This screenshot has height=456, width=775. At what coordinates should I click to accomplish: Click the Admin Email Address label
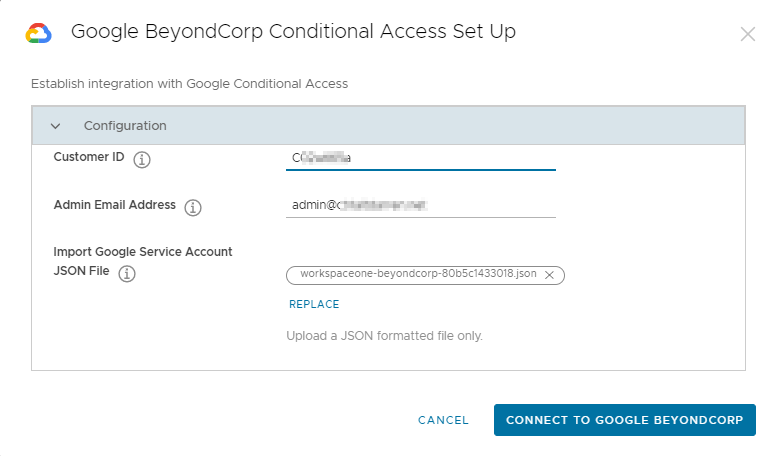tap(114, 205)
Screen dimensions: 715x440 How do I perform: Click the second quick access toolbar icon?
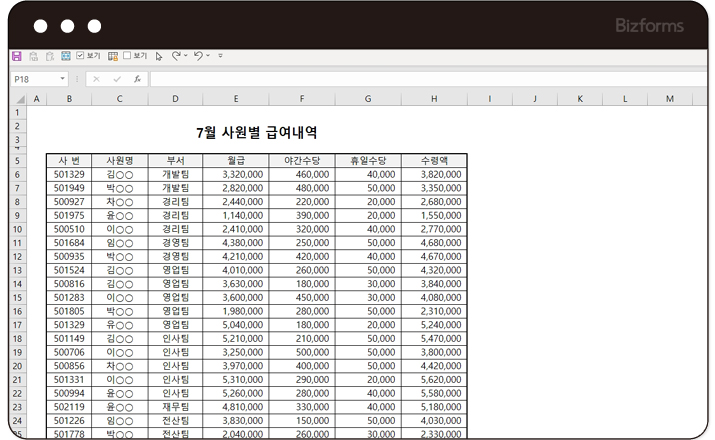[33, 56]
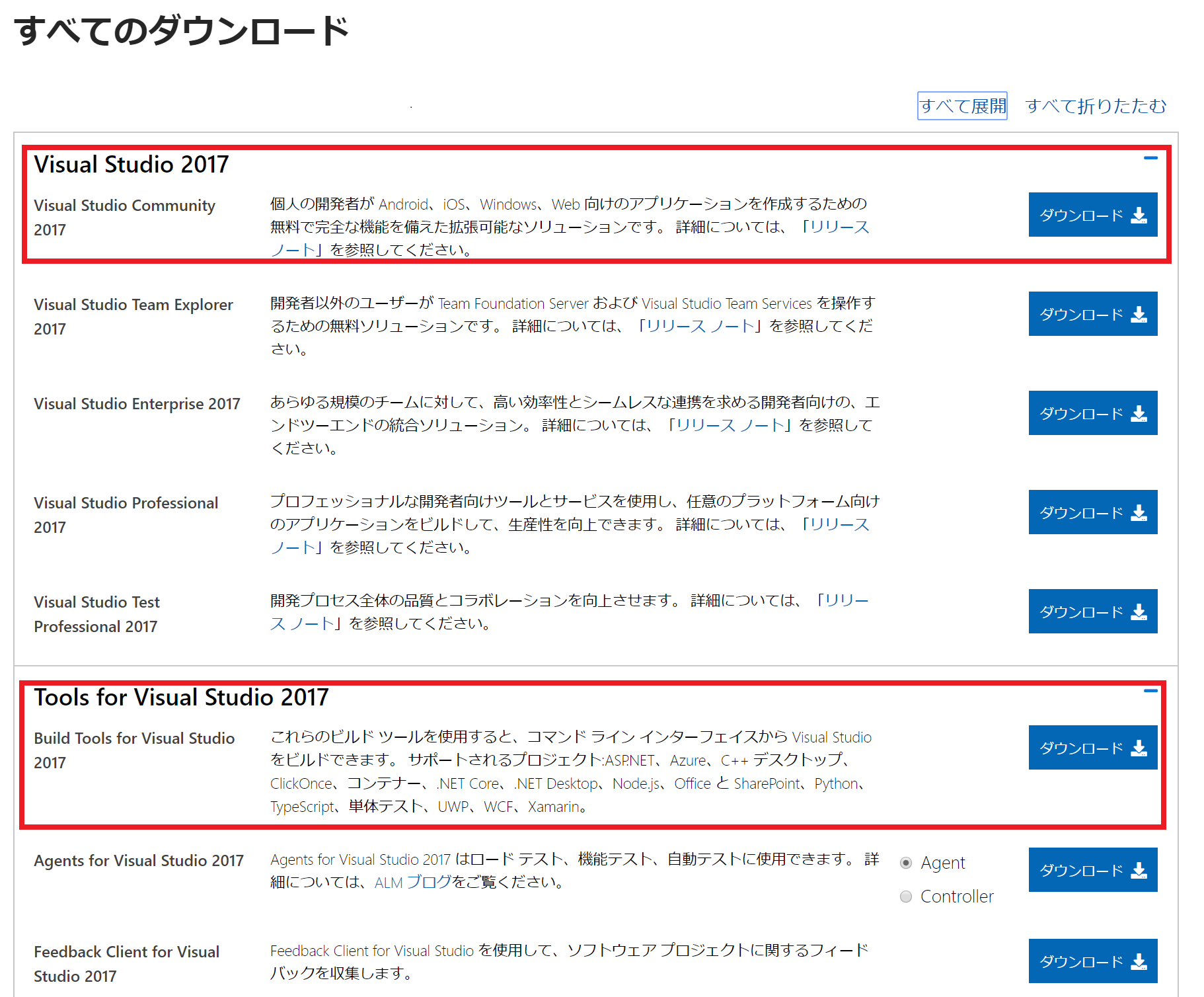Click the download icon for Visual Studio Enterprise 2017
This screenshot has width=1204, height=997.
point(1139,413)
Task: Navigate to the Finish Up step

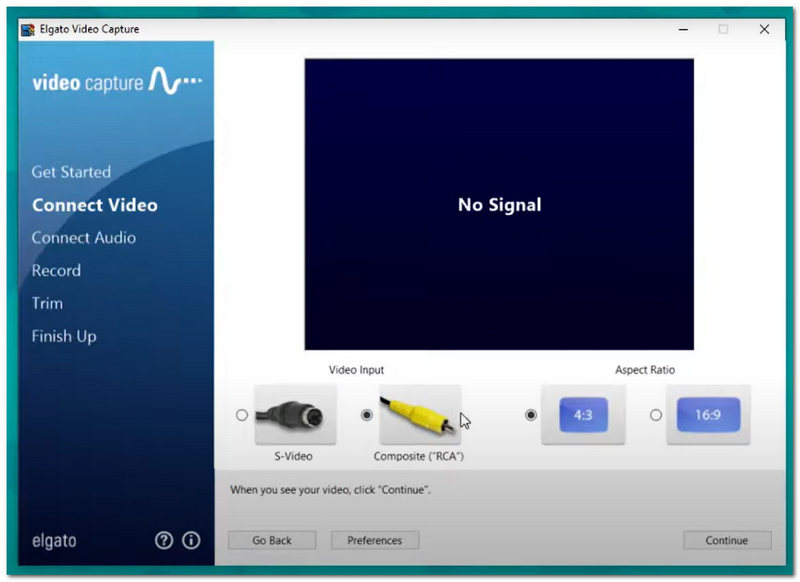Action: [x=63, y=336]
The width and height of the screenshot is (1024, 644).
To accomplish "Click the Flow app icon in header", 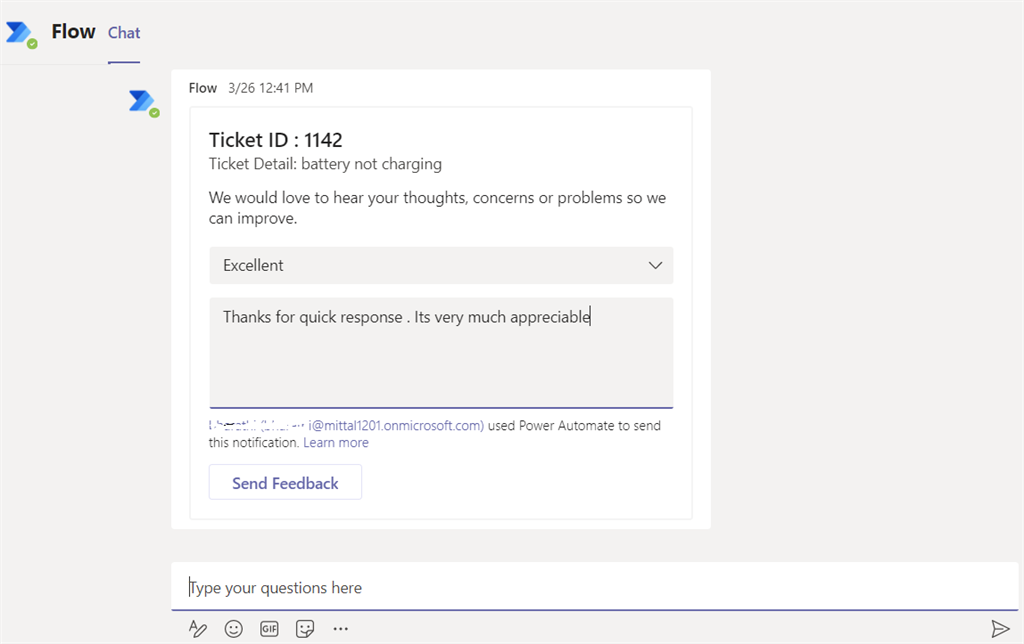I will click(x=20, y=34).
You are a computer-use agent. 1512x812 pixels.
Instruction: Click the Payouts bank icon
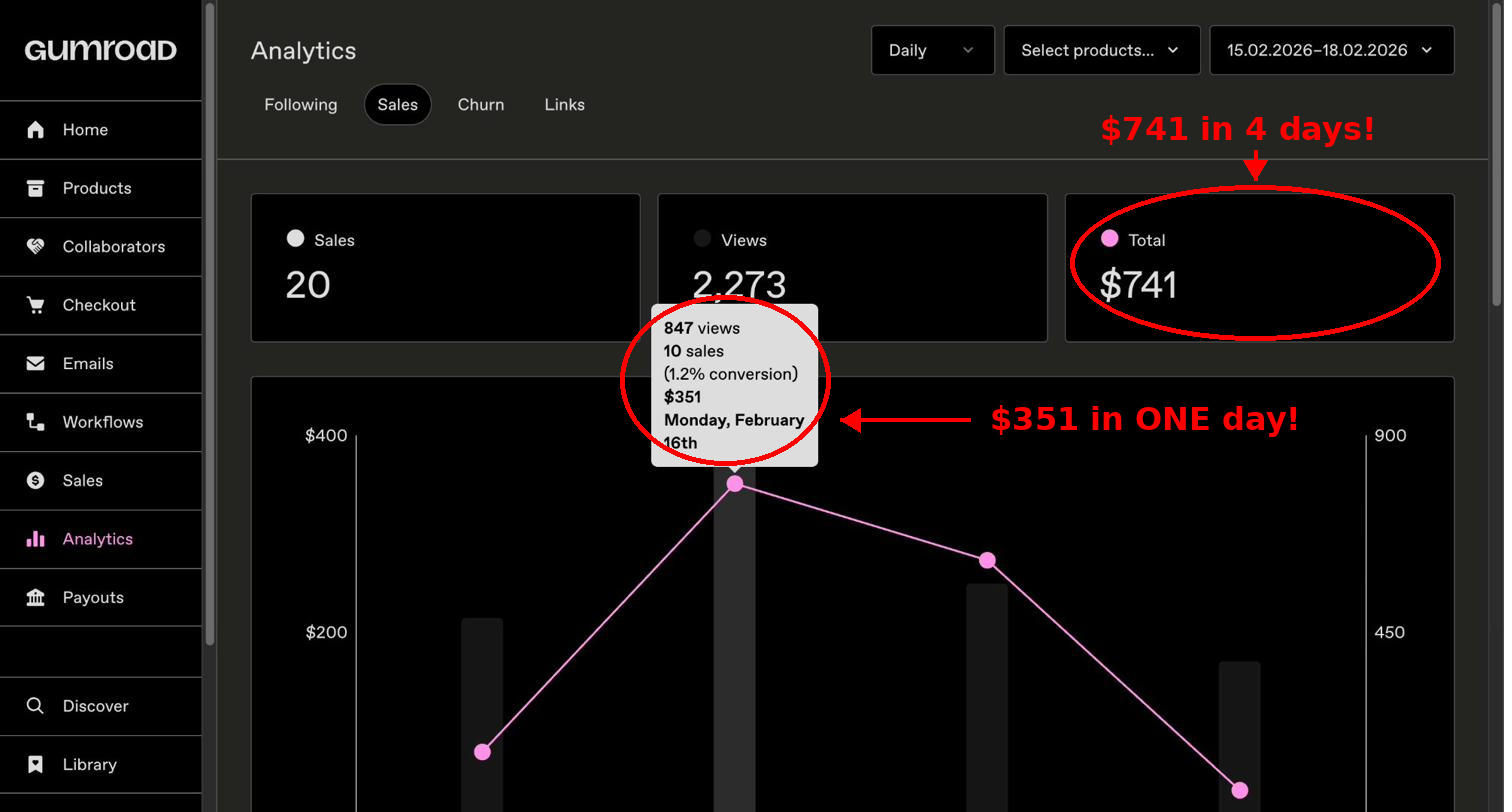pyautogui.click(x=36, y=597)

:::

=== What to produce ===
State how many lines in the items above contain the string "width". Give only the number.

=== Solution for this problem ===
3